50777-76-9, 2-(Diphenylphosphino)benzaldehyde is a chiral-phosphine-ligands compound, ?involved in a variety of chemical synthesis. Rlated chemical reaction is continuously updated

The synthesis of the iminophosphine ligand carryingalkoxylsilane moiety (A) was performed through the reactivedistillation of 2-(diphenylphosphino)benzaldehyde (0.500 g)with 3-(aminopropyl)trimethoxysilane (0.255 g) in dry toluene(25 mL). After 5 hours, we obtained a yellow oily liquidby careful removal of toluene under vacuum (87 percent yield).1H NMR (400 MHz, CD2Cl2): delta = 8.8 (s, 1H), 8.02 (s,1H), 7.45-7.27 (m, 12 H), 6.91 (s, 1 H), 3.53 (s, 9 H), 3.46(m, 2 H), 1.68 – 1.60 (m, 2 H), 0.58 – 0.52 (m, 2 H); 13CNMR (100 MHz, CD2Cl2): delta= 158.57, 134.14, 128.79, 65.13,50.82, 24.62, 8.73 ppm.; 31P NMR : (300 MHz, CD2Cl2,ppm) delta= -13.07ppm., 50777-76-9

The synthetic route of 50777-76-9 has been constantly updated, and we look forward to future research findings.

Reference£º
Article; Upadhyay, Praveenkumar R.; Srivastava, Vivek; Letters in Organic Chemistry; vol. 13; 5; (2016); p. 380 – 387;,
Phosphine ligand
Chiral phosphine ligands in asymmetric synthesis. Molecular structure and absolute configuration of (1,5-cyclooctadiene)-(2S,3S)-2,3-bis(diphenylphosphino)butanerhodium(I) perchlorate tetrahydrofuran solvate

With the rapid development and complex challenges of chemical substances, new drug synthesis pathways are usually the most effective.50777-76-9,2-(Diphenylphosphino)benzaldehyde,as a common compound, the synthetic route is as follows.
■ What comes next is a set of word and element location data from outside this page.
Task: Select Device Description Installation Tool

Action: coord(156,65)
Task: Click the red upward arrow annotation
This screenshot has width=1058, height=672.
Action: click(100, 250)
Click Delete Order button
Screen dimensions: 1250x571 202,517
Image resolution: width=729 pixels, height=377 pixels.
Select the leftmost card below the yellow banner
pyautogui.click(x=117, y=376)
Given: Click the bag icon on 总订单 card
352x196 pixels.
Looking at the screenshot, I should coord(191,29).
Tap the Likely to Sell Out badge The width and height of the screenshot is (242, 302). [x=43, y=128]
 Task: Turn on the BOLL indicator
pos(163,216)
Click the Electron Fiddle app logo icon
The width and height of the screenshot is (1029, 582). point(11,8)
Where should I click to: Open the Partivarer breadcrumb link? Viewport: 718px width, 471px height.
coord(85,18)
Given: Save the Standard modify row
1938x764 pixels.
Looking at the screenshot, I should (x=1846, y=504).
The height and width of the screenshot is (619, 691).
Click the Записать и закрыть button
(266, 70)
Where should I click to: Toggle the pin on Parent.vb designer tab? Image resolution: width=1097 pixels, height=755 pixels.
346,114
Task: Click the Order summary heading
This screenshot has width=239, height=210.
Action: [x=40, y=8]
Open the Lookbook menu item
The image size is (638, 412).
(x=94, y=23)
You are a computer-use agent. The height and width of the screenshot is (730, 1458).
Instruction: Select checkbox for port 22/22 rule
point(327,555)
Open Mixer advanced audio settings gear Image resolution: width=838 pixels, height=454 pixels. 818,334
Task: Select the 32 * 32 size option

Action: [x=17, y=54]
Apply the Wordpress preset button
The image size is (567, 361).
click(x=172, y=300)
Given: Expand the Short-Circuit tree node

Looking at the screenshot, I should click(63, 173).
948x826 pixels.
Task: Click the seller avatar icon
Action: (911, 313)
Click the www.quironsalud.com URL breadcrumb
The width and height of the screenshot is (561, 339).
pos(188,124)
To a solution of 2-(diphenylphosphino)benzaldehyde (0.279 g, 0.961 mmol) in CH2Cl2 (10 ml) in a Schlenk tube was added 2-methylaniline (0.103 g, 0.961 mmol) dropwise. Anhydrous magnesium sulfate (~ 0.5 g) was added to the Schlenk tube and the reaction was stirred at room temperature for 20 h. The resulting yellow mixture was filtered to obtain a yellow solution, which gave yellow oil upon evaporation of the solvent. Yield: 0.2990 g (82percent); IR (nujol cm? 1); nu(C=N imine) 1622, nu(C=C phenyl) 1593, 1585, 1505; nu(P?Ph) 1435; 1H NMR (200 MHz, CDCl3): delta 8.99 (d, 1H, J = 5.2, ?CH=N); 8.27, 6.91?7.67 (m, 12H, phenyl); 6.46 (t, 6H, J = 7.6, phenyl); 1.27 (s, 3H,CH3); 31P NMR (161.9 Hz, CDCl3) delta ? 13.96(s); Anal. Calcd for C26H22NP: C, 82.30; H, 5.84; N, 3.69; Found: C, 82.04; H, 5.93; N, 3.55., 50777-76-9

Big data shows that 50777-76-9 is playing an increasingly important role.

Reference£º
Article; Motswainyana, William M.; Onani, Martin O.; Madiehe, Abram M.; Saibu, Morounke; Thovhogi, Ntevheleni; Lalancette, Roger A.; Journal of Inorganic Biochemistry; vol. 129; (2013); p. 112 – 118;,
Phosphine ligand
Chiral phosphine ligands in asymmetric synthesis. Molecular structure and absolute configuration of (1,5-cyclooctadiene)-(2S,3S)-2,3-bis(diphenylphosphino)butanerhodium(I) perchlorate tetrahydrofuran solvate

607-01-2, Ethyldiphenylphosphine is a chiral-phosphine-ligands compound, ?involved in a variety of chemical synthesis. Rlated chemical reaction is continuously updated

To acetone solution of (diphenylphosphino) ethane (dppe) (0.398 g, 1 mmol) was added 4-nitrophenacyl bromide (0.256 g, 1.05 mmol)and the resulting mixture was stirred for 12 h at room temperature. The resulting yellow solution was filtered off, washed with petroleum diethyl ether, and dried under vacuum. Yield: 0.49 g, 75%; m. p.:220-222 C. Anal. Calc. for C34H30BrNO4P2: C, 62.02; H, 4.59; N, 2.13. Found: C, 62.27; H, 4.61; N, 2.15%. Selected IR absorption in KBr (cm-1): 1684 (nuC=O), 1191 (nuP=O). 31P{1H} NMR (CDCl3): deltaP = 19.45 (d, PCH2, 3JPP = 58.37); 31.66 (d, P(O)Ph2, 3JPP = 54.82). 1H NMR (CDCl3): deltaH = 2.83 (m, 2H, CH2); 3.82 (m, 2H, CH2); 6.32 (d, 1H, PCH2CO, 2JPH = 12.25), 6.52 (d, 1H, PCH2CO, 2JPH = 12.00); 7.18-8.37 (m, 24H, Ph). 13C{1H} NMR (CDCl3): deltaC = 18.06 (t, CH2, 1JPC = 26.03); 36.32 (pseudot, PCH2CO, 1JPC = 29.13); 116.03-134.95 (Ph); 191.31 (s, CO).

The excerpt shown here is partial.